The reason for the persistence of books on religion comes from the history of reading itself in the Western world. The first printed book was the Bible, and for generations the Bible was used as a reader in schools, including public ones. So perhaps it should not be surprising that in our majority-Protestant country, religious reading remains central. Our book groups (long may they prosper!) are, in a sense, secular Bible-study circles, and we look to our literature to provide the meaning that has always been associated with faith.

We are no longer primarily a Protestant country, however. Catholics and Jews, and now Muslims, Hindus, Buddhists and others have brought their own approaches—and their own sacred scriptures—to increase our religious diversity. That diversity requires us to engage both of the old taboo topics at once, religion and its relation to our politics. Here, too, the bookshelves are full of new offerings.

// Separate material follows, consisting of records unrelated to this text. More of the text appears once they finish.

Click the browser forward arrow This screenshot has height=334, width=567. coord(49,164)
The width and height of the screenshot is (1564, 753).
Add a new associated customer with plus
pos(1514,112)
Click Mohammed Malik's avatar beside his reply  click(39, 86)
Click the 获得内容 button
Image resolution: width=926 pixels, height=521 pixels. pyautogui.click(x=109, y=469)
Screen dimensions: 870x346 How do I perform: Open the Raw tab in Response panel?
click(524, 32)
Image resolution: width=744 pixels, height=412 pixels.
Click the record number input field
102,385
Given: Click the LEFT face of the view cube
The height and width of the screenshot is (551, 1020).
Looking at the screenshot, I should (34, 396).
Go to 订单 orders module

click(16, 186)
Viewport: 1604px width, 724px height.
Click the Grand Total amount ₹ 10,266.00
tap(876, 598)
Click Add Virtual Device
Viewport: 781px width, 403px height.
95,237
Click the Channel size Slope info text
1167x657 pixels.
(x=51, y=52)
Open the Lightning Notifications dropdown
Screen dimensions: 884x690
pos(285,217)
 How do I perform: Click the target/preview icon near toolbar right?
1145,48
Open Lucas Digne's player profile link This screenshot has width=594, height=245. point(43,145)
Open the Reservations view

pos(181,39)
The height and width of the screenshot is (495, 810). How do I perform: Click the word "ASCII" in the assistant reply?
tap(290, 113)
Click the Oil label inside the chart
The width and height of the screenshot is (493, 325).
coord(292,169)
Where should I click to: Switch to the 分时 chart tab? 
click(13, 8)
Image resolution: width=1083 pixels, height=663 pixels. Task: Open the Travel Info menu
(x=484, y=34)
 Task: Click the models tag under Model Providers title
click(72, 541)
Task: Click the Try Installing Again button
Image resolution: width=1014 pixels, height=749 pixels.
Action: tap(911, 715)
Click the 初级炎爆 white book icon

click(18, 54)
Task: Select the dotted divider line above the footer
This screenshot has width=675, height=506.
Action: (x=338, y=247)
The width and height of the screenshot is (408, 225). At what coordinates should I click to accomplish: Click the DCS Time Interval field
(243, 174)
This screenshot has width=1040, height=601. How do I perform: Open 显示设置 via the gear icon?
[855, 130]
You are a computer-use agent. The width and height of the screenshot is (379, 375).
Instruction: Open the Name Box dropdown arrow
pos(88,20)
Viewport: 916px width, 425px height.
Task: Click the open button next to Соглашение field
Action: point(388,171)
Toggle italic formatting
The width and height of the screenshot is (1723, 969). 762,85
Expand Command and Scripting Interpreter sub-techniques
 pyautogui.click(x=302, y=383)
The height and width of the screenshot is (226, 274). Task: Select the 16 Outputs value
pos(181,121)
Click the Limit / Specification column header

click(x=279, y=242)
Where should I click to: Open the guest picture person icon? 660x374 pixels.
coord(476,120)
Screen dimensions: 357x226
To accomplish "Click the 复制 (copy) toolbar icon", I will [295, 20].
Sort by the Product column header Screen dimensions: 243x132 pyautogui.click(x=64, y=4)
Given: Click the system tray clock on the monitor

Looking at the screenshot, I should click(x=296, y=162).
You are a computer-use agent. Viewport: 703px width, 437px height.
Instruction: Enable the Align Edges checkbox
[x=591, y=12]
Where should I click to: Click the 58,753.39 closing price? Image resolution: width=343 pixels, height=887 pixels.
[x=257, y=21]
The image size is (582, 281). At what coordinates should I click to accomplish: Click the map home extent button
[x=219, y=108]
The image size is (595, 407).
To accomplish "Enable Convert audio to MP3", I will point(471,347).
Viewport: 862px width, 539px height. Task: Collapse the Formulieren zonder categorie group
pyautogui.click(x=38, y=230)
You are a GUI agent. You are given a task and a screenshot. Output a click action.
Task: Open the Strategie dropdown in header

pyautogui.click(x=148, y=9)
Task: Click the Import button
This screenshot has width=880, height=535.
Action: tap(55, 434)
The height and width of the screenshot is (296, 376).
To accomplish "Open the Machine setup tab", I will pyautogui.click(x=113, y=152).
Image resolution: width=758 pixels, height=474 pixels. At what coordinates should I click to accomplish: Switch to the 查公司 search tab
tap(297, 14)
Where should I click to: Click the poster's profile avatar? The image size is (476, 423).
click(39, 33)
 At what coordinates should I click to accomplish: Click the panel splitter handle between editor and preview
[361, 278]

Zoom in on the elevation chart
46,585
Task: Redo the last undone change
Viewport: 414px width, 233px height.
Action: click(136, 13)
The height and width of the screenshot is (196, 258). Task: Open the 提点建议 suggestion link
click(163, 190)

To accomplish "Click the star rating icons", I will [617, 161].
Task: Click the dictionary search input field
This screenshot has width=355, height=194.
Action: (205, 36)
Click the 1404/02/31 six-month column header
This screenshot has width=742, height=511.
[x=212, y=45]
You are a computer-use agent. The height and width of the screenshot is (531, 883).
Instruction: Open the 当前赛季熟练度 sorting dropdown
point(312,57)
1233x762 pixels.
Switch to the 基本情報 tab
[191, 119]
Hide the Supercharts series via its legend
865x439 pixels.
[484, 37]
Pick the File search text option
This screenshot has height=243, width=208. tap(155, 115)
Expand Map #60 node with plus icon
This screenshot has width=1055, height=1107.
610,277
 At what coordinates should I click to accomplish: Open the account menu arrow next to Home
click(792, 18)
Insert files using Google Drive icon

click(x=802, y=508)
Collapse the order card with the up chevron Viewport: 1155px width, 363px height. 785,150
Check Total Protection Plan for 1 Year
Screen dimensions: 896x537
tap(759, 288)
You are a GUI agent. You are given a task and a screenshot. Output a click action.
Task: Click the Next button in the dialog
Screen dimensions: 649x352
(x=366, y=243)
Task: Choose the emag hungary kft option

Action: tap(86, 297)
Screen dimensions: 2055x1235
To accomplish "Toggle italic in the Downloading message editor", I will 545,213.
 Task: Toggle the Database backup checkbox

Jim Wallis's God's Politics (Harper San Francisco, Jan. 2005) takes the bull by the horns, challenging the Left to wrest religion back from the Right. The forthcoming How the Republicans Stole Christmas: The Republican Party's Declared Monopoly on Religion and What Democrats Can Do to Take It Back by Bill Press (Doubleday, Oct.) promises to add another voice on that topic. Susan Jacoby's Freethinkers (Metropolitan Books, 2004) found an audience, although (or maybe because) its hagiographic tone in praise of secularism might have been thought better suited to a religious tome. Meanwhile, Marci Hamilton, in one of Cambridge University Press's rare forays into the general trade, argues in God vs. the Gavel: Religion and the Rule of Law that religion has gotten away with murder in letting its adherents avoid the law on religious grounds—an argument calculated to anger fundamentalists and civil libertarians alike.

Newspapers and magazines continue to provide a more thorough and consistent coverage of religion than television, but my own contributions to the debates, After Jihad (FSG, 2003) and Divided by God (FSG, July) could never have been sustained in an article alone. The first focused on Islam and democracy—not a suitable topic for a glib sound bite, either in the U.S. or in Iraq. The essay version of Divided by God, published in the New York Times Sunday magazine (July 3), managed to pique readers' interest. But to give the history of church and state in America even in 8,000 words is hopeless. For that I needed a book.

Getting the public interested in religion, then, is no problem. The challenge is for books to help shape our national conversation. Publishers and booksellers, so much less dependent on the fickle whims of advertisers than other media, are the best hope for this crucial conversation to happen. Reading may be for many an essential path to religious experience. But we have to live together in public. Religious diversity is too important a feature of our nation and our world to be limited to TV sound-bites—or to the privacy of one's own favorite reading nook.

Noah Feldman is a professor at the NYU School of Law and Fellow of the New America Foundation.